4. グーグルが日本を破壊する . . . 2008 / 竹内 一正

グーグルが日本を破壊する

徳島大の工学部で学び松下電器やアップルでエンジニアとして働いた経験を持つ経営コンサルタントの竹内氏が、21世紀に入って急成長を続ける検索アプリの世界最大手「グーグル」のビジネスモデルとその野望について考察する。冒頭にもあるように、「検索」ではなく「広告」で儲けながら世界の情報を支配するグーグルが、日本型社会システムの根幹を揺るがしつつある現在の状況を読み解く。日本の広告産業を長年に渡り牛耳ってきた新聞社やテレビ局などのメディア、さらにはバブル後の不況にも関わらず高収益を上げ続ける電通や博報堂などの広告会社において、従来からの旧態然としたビジネスが崩壊すると危険視。さらには20世紀のITモンスターであるマイクロソフト社と比較して、「自社のソフトを使いたいなら金よこせ」と言うマイクロソフトとは対照的に「当社の検索サービス、どうぞタダでお使い下さい」と囁くグーグルの圧倒的な優位に戦慄が走る。
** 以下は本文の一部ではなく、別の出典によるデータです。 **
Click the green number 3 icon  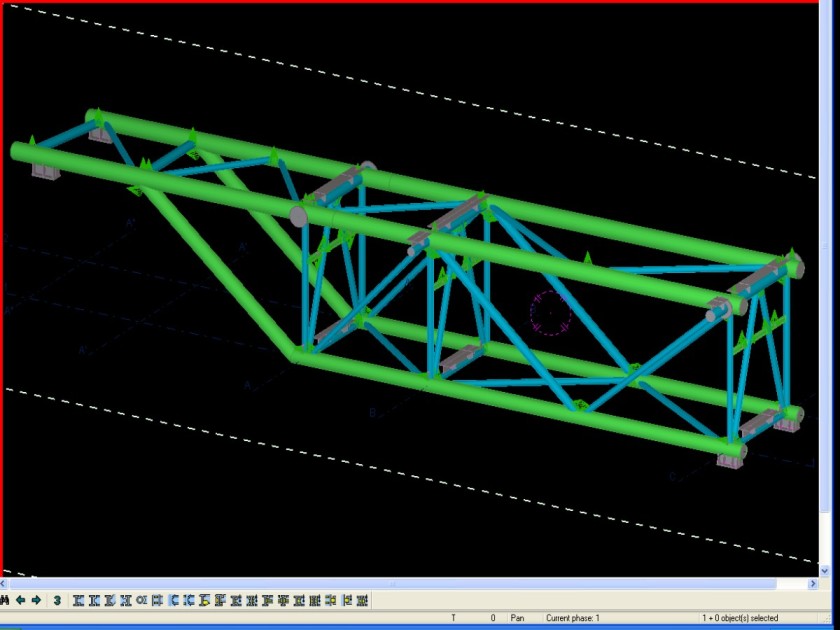pos(57,600)
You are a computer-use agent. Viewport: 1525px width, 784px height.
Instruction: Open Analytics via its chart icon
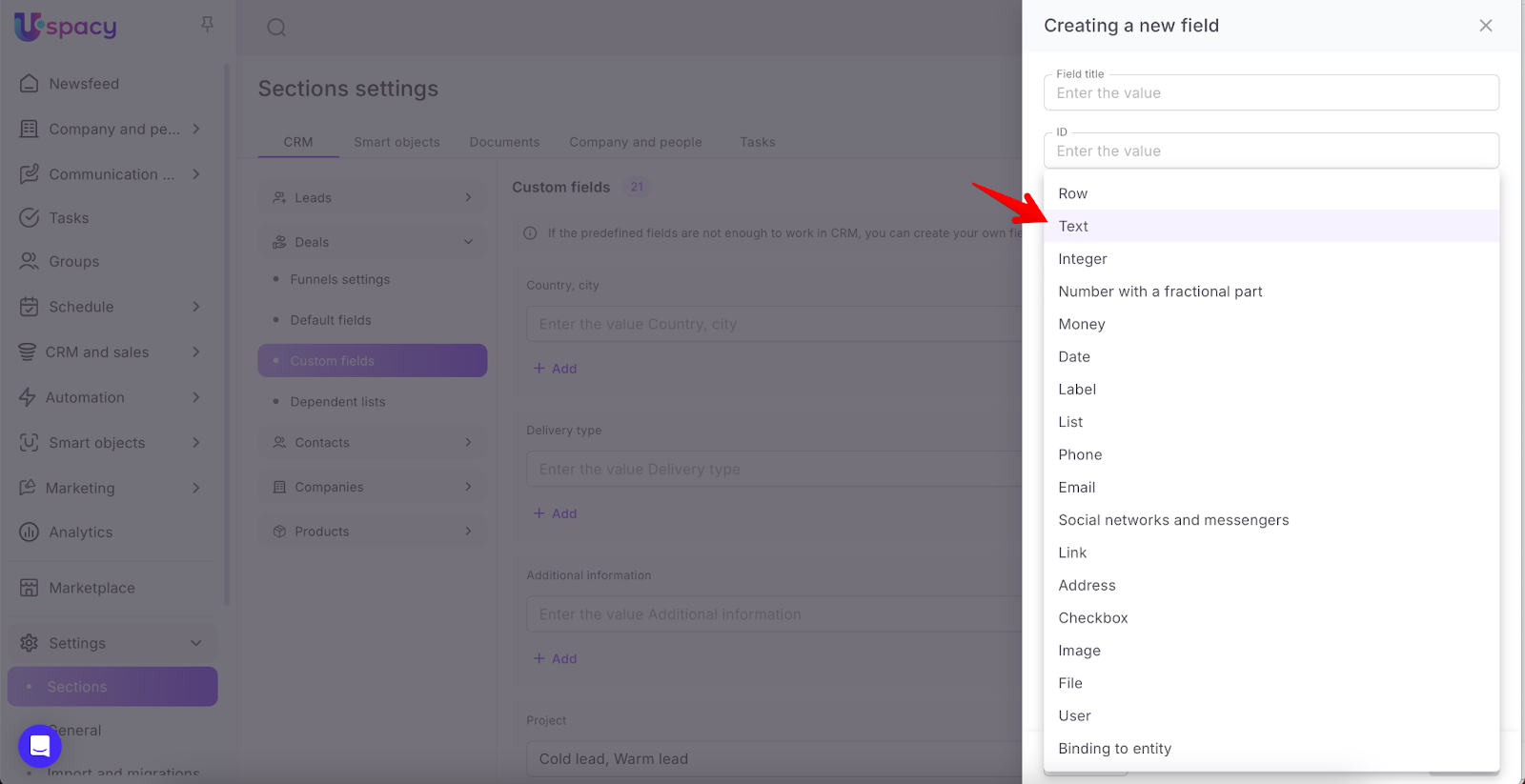30,533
グーグルの創立10年目の2008年に書かれた本だが、全く古さを感じさせない内容。


5. アップル、グーグル、マイクロソフト . . . 2010 / 岡嶋 裕史 (ゆうし)

アップル・グーグル・マイクロソフト

最近のIT業界でやたらと登場する言葉なのだが、今ひとつよく分からない「クラウド」について情報ネットワークの専門家が分かりやすく説明する。オフィスや自宅のパソコンに有料のソフトをインストールする従来の方法に対して、パソコンやスマホからインターネット経由で「どこかにあるらしい」サーバーに接続し、そこのソフトウェアやデータをサービスの形で使うという概念は、話題になった当初は文字通り「雲をつかむ」ような話だった。簡単に言えば、自宅のパソコンに届いたメールが、外出先からスマホで読めるようになった、ような感じ。本書はこれからのクラウド時代の主役とされるアップル・グーグル・マイクロソフト、さらにはアマゾンのビジネス戦略を解説しながら、クラウドの未来を俯瞰した一冊。ちなみに著者はアップルを応援してっぽい。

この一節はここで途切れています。